■ **WORK ORDER**
Every line below between the one holding "Click the © 2009 Basarsoft attribution" and the one holding "Task: Start voice input with microphone icon", inclusive, should be copied exactly, and no other line.

■ **Saved data entries**

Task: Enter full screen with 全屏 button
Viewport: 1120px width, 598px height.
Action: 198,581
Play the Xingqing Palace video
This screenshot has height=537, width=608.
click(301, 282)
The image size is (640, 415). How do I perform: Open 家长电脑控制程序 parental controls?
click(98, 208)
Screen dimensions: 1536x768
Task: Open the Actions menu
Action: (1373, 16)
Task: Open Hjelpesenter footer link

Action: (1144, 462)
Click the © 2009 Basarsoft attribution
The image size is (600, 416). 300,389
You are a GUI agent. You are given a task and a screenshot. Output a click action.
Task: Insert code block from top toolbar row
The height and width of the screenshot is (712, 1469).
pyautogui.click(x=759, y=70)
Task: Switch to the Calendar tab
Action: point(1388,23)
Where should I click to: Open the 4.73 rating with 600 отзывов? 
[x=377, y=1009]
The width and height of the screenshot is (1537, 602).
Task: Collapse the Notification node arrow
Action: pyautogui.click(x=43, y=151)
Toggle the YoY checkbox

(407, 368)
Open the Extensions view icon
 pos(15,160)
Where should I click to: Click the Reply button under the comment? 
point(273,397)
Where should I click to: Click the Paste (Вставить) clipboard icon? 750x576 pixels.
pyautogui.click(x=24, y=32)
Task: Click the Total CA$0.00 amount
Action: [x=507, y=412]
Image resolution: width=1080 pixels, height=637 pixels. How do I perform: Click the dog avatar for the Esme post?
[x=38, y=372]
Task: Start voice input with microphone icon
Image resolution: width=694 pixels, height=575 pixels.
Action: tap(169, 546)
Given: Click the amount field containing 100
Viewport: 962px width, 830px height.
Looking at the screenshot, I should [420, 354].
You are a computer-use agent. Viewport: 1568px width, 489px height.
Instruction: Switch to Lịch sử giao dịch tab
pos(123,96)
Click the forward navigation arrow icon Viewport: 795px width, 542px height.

■ **EXERCISE RESULT**
Click the © 2009 Basarsoft attribution
The image size is (600, 416). 300,389
You are a GUI agent. You are given a task and a screenshot. Output a click action.
Task: Insert code block from top toolbar row
The height and width of the screenshot is (712, 1469).
pyautogui.click(x=759, y=70)
Task: Switch to the Calendar tab
Action: point(1388,23)
Where should I click to: Open the 4.73 rating with 600 отзывов? 
[x=377, y=1009]
The width and height of the screenshot is (1537, 602).
Task: Collapse the Notification node arrow
Action: pyautogui.click(x=43, y=151)
Toggle the YoY checkbox

(407, 368)
Open the Extensions view icon
 pos(15,160)
Where should I click to: Click the Reply button under the comment? 
point(273,397)
Where should I click to: Click the Paste (Вставить) clipboard icon? 750x576 pixels.
pyautogui.click(x=24, y=32)
Task: Click the Total CA$0.00 amount
Action: [x=507, y=412]
Image resolution: width=1080 pixels, height=637 pixels. How do I perform: Click the dog avatar for the Esme post?
[x=38, y=372]
Task: Start voice input with microphone icon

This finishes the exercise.